Intanto però vanno segnalate alcune importanti
novità sul piano filologico e documentario: il ritrovamento del manoscritto dell’epitalamio, cioè canto nuziale, scritto da Gabriele Rossetti
in occasione delle nozze della Regina
Vittoria con Alberto di Sassonia. Il manoscritto, su foglio recto e verso,
20x25, ora in possesso del Centro Europeo di Studi Rossettiani, proviene dal
collezionismo fiorentino e costituisce un reperto di grande valore, se non
altro perché, alla luce delle ricerche finora effettuate, era stato segnalato
dal biografo inglese E.R. Vincent nel 1936 figurare tra gli autografi della
Biblioteca per la Storia del Risorgimento del Vittoriano di Roma. Un testo che
documenta poeticamente nel 1840 (data delle nozze dei due regnanti) l’evento di
cronaca ‘rosa’ più importante di allora, in cui Gabriele Rossetti plaude alla
figura della Regina nota per aver improntato di sé un’intera epoca(63 anni di
Regno) non a caso detta «vittoriana», la più ricca sul piano della cultura
inglese. Rossetti, già avanti negli anni e professore al Kings College, rende
dunque omaggio a quella sovrana che le permette di vivere nella gloriosa
Inghilterra una vita tranquilla, circondato dall’affetto dei suoi figli. Il
poeta si esprime con il suo linguaggio d’occasione e, tra Venere e Giunone e
altre citazioni mitologiche, esprime il suo affetto e la sua commossa partecipazione all’evento: Per
Alberto e per Vittoria, / Sacri oggetti al nostro cor, / Cantiam l’inno della
gloria, / Cantiam l’inno dell’amor. L’auspicio di Rossetti fu ripagato,
visto che la «nonna d’Europa» - come veniva detta la sovrana - diede alla luce
nove figli e, di conseguenza, quarantadue nipoti, imparentati con mezza Europa.

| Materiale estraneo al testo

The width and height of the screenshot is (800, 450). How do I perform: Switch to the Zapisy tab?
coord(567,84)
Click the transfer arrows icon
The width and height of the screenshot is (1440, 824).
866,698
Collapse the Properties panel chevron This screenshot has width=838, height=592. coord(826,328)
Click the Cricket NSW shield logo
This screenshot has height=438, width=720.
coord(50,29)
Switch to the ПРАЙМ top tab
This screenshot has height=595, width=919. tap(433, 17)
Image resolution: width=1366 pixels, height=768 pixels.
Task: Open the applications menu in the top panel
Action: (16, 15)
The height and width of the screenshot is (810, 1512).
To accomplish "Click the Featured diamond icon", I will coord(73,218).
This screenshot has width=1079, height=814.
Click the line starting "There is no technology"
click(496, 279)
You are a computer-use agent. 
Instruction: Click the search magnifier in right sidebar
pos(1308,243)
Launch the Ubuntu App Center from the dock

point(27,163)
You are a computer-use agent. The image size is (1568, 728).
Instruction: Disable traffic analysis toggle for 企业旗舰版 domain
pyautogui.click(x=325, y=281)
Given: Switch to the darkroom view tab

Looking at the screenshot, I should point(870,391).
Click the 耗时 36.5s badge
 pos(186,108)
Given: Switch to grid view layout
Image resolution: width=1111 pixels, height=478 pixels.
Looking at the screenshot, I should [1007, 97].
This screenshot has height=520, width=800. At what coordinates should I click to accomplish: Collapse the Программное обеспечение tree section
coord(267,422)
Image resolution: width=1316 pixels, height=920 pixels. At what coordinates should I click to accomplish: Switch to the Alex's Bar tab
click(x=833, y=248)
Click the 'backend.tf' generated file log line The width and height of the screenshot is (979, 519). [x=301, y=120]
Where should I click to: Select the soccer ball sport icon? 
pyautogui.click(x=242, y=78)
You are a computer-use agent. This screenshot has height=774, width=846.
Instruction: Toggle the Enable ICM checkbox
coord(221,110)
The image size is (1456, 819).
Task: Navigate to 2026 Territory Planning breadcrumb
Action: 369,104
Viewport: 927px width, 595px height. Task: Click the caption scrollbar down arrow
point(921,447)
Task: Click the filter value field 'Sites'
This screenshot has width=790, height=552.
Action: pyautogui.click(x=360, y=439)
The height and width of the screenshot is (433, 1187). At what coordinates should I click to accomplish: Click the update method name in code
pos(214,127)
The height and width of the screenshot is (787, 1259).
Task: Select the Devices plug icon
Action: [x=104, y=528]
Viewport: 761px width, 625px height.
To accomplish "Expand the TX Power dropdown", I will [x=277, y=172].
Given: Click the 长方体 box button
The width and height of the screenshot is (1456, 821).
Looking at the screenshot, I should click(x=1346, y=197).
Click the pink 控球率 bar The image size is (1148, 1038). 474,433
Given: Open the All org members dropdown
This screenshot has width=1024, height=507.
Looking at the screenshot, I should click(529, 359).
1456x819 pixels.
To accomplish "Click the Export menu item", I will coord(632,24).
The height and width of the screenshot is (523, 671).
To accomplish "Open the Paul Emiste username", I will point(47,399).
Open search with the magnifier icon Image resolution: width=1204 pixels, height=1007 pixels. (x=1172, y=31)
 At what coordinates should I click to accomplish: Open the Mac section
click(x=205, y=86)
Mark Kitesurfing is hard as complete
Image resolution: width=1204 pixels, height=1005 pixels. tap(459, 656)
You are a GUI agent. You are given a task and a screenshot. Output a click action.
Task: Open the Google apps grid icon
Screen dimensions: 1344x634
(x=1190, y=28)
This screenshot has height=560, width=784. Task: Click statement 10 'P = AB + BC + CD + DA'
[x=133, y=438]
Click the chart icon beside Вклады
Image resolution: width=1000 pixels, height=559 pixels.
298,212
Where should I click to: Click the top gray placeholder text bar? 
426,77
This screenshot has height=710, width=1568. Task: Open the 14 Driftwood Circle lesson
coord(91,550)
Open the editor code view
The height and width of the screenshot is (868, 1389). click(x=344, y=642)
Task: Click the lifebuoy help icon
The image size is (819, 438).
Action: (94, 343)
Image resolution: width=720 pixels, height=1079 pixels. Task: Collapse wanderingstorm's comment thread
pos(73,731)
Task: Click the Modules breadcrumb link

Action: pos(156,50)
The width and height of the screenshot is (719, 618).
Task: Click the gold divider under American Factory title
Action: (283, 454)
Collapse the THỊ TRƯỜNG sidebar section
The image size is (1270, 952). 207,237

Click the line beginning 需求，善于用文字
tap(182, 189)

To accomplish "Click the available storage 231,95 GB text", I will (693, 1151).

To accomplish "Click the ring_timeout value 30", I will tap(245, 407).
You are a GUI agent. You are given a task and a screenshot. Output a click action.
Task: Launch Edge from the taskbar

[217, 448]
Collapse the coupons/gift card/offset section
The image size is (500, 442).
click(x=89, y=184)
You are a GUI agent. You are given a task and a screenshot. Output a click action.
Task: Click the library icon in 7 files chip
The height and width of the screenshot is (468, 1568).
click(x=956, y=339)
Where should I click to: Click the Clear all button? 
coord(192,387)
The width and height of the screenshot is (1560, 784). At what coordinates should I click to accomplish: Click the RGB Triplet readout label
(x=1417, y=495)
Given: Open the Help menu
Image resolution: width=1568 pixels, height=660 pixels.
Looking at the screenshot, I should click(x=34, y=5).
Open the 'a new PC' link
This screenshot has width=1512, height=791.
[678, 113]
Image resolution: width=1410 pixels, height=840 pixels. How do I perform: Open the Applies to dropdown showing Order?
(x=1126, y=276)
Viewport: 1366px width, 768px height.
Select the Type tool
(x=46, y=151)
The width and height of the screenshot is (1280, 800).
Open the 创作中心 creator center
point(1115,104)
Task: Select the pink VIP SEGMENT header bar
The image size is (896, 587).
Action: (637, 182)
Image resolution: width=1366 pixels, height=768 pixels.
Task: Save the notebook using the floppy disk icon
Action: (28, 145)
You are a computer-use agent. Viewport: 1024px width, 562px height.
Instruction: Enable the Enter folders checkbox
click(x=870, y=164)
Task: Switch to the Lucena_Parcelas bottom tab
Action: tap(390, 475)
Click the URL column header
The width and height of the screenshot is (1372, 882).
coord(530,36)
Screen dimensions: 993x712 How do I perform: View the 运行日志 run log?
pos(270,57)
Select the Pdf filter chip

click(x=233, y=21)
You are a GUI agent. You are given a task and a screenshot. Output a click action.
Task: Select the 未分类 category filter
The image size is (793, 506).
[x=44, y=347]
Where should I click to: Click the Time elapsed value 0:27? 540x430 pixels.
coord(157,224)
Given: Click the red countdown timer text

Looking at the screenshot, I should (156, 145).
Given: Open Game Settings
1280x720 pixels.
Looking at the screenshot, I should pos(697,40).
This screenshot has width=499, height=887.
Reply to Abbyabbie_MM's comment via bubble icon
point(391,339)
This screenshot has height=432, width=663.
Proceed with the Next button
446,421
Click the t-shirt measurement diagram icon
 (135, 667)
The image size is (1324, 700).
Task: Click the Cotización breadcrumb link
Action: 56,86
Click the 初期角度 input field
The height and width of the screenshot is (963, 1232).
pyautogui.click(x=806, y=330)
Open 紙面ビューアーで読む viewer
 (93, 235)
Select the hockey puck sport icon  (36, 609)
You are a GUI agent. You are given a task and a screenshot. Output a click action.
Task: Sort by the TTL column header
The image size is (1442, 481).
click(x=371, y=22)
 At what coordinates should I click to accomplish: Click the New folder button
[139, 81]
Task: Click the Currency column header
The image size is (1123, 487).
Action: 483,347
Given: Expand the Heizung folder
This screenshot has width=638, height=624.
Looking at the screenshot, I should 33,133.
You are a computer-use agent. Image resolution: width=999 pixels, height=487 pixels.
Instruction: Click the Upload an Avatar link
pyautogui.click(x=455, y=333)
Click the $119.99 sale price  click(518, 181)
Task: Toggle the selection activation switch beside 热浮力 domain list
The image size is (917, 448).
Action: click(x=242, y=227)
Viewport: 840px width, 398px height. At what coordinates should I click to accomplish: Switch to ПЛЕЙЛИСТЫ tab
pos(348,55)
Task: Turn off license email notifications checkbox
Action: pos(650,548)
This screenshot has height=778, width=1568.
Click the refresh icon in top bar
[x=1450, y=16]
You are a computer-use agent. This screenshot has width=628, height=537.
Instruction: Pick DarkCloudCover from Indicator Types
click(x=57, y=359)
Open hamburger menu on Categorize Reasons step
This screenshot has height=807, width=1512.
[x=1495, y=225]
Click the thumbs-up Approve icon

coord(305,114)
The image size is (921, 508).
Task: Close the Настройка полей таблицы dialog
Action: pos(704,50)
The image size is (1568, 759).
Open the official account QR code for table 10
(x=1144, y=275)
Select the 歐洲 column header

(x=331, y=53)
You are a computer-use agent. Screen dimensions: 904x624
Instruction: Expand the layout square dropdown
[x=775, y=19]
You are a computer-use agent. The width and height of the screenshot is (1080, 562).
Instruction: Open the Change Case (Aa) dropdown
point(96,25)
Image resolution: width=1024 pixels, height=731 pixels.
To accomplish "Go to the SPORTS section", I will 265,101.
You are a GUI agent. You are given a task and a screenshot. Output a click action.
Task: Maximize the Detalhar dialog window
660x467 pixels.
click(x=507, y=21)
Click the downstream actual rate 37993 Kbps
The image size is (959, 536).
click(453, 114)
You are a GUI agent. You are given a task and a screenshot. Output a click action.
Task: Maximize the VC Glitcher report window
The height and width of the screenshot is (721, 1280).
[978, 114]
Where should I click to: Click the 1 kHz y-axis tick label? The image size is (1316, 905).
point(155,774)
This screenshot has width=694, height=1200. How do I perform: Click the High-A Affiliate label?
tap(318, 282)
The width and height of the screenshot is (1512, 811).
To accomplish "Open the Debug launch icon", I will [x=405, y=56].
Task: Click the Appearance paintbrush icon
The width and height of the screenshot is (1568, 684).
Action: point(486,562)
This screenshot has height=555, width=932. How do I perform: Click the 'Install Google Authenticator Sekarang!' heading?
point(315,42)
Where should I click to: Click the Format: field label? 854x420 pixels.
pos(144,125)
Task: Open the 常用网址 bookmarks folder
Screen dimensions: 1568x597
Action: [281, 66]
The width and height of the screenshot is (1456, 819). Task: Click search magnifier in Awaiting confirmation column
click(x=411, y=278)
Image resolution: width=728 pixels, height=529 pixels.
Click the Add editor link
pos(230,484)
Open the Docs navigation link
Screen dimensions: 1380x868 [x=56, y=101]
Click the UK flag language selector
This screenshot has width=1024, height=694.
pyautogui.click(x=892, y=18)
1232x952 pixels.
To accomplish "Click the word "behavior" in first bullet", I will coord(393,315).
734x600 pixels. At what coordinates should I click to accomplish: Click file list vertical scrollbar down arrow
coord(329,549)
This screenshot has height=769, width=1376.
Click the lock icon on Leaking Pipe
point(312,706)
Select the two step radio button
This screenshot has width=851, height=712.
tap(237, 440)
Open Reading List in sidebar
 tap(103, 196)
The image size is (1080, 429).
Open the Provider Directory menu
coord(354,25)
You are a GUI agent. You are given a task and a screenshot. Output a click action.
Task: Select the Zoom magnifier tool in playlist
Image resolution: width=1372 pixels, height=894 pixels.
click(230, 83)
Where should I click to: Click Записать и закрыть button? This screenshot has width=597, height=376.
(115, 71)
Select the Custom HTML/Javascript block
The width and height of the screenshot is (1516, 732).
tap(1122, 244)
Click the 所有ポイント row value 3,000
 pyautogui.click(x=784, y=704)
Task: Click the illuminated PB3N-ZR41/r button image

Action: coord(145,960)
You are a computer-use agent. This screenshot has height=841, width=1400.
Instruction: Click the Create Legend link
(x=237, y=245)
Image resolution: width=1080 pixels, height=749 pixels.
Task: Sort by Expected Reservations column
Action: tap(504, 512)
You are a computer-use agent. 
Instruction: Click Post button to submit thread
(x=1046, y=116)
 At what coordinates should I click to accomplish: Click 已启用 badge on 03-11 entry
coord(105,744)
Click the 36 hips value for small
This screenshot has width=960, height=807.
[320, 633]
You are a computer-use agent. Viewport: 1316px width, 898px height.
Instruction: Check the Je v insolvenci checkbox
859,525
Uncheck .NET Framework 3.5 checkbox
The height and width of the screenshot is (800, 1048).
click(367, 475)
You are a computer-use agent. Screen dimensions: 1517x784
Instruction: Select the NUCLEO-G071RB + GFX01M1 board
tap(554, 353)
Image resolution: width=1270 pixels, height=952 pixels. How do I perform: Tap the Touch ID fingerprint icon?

C’è inoltre da segnalare la
scoperta di un ritratto inedito di Gabriele Rossetti proveniente dalla
collezione di Samuel Bancroft, il celebre collezionista di cose rossettiane (nel
suo archivio si contano lettere di Dante Gabriel, di Christina, di William
Michael e altri cimeli). L’immagine, stampata su una carta da visita dei fratelli
Alinari, ci riconsegna un Rossetti
giovane del 1822, «con folta capigliatura corvina e in abito elegante»,
come si legge in un recente studio di
Mirko Menna, Storia di un ritratto inedito di Gabriele Rossetti, pubblicato
in volume miscellaneo da Carabba a ottobre 2018 . Sul retro si legge la scritta
«with Seymour Kirkup’s best regards», ossia «con i migliori auguri di…». Ma chi
era costui? Il barone Kirkup era tra i più affezionati sodali di Rossetti,
anche per le sue competenze esoteriche e misteriosofiche; era colui che partecipò con un gruppo di storici
dell’arte al rinvenimento sulla parete del Bargello a Firenze, di uno dei
ritratti più fedeli di Dante dipinto da Giotto o dalla sua scuola tra il 1336 e
il 1337. Era il 1840 e lo stravagante
Kirkup, corrompendo un custode, si fa rinchiudere nel Bargello per copiare il
ritratto del Dante giottesco, l’unico a non avere il naso aquilino ma «dolce».
Sarà l’unica testimonianza di quel ritratto, prima dello sciagurato restauro
ordinato dal Granduca di Toscana. La copia del ritratto fu inviata a Gabriele
Rossetti, il che spiega perché il Dante di Dante Gabriel ha il naso «dolce».
Su questo episodio si
incentra il libro Il naso di Dante di Pier Luigi Vercesi (Neri Pozza, 2018) che dall’autore
sarà presentato a Vasto a fine febbraio, durante una Giornata di studio
dedicata ai recenti documenti acquisiti dal Centro Rossetti. Il volume, recensito
da Alessandro Cianci (qui in allegato), sta trovando pieno riscontro tra
studiosi e appassionati del filone del Dante esoterico. In quella circostanza,
peraltro, sarà dato conto anche del programma dei «Giovedi Rossettiani 2019»,
che anche quest’anno si annuncia pieno di sorprese.